Last year Halloween was not that exciting for Annika. She didn’t seem to understand the correlation between running to each house and the collection of MORE candy.
This year was not much different. We gathered at a friend’s house for a pre-trick-or-treating potluck. When it was time to go out to get the candy, Annika was busy drawing. We were the last ones out the door.
Once in the street we had to remind her to run to each house, even though all her little friends were excitedly racing up to ring each doorbell.
One of our friends had brought a wagon and the kids were taking turns riding in it. Once Annika got it in, she didn’t want to get out. After some time, I insisted that she get out. I didn’t want to be the one whose kid was hogging the wagon and everyone let her just because she threw a tantrum.
I have begun to struggle with the idea of being open to allowing Annika to have her needs and desires, all the while setting boundaries. She’s old enough to understand sharing. And she does share. We discuss it often.
But on the other hand, here she was, foregoing candy in favor of riding in a wagon. If nobody else cared, was it so bad to just let her stay in the wagon? She likes candy, so it’s not like she didn’t understand what she was giving up. I kept asking her, “Don’t you want to get out and go get more candy?”
“No,” was her reply. “I want to ride in the wagon.”
Even so, I was feeling uncomfortable with her insistence on staying in, while other kids stayed out. After several houses, Toyin and I looked at each other, seemingly on the same page as to what needed to happen. I pulled her out of the wagon and she began to flail and scream. A couple of moms made gestures, saying the other kids were okay, they didn’t care. Annika could stay in the wagon. But we stayed firm. She had been in long enough and it was time to give it up for another kid.

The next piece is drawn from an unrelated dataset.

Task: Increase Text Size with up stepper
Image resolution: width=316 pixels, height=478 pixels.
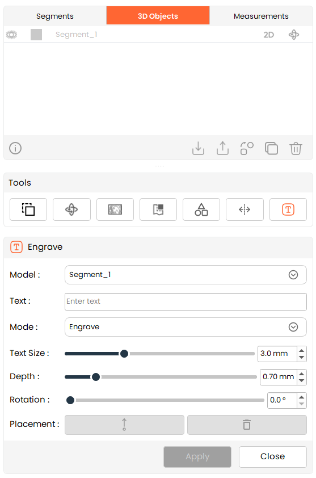Action: 301,350
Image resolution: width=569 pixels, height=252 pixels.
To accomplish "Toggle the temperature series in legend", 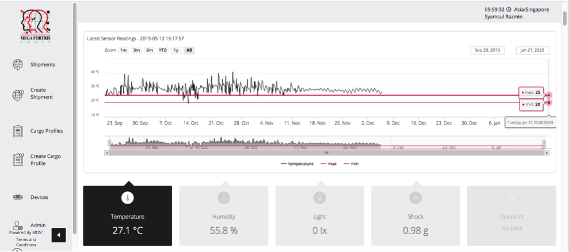I will pos(297,164).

It wasn’t even so much that there were other kids clamoring for the wagon at this point. But it was the communal wagon. Just because you go to a party and there’s a huge spread doesn’t mean you can eat all the food even though nobody happens to be eating it at the moment. You’re supposed to leave some for the other guests.
But I wonder if I ruined her Halloween? I mean, she’s not really old enough to be gracious ALL the time. So when do you start insisting on social norms? At 2? At 3? At 4? I think it should start when you know for sure that your kid is cognizant of what’s going on. There are lots of things I give in to Annika on, even when other parents wouldn’t, because I’m sure that she’s not there developmentally. But last night I was feeling pretty firm about the situation.
She was whiny and tired too, so we decided it was time to go.
Funny thing is, she didn’t even ask to eat any candy until her little friend pulled out a lollipop. Then she wanted a lollipop. We convinced her to eat a piece of chocolate instead, so we could brush teeth and hit the road.
When we got home she didn’t even mention eating candy. And this morning, she pulled out her pumpkin, looked inside then abandoned it on the couch in favor of another toy.
We did end up eating a whole bunch of candy at a friend’s house this morning. But even so, candy didn’t turn out to be a big deal this year.
How did your Halloween go? Do you think you’ll do anything different next year?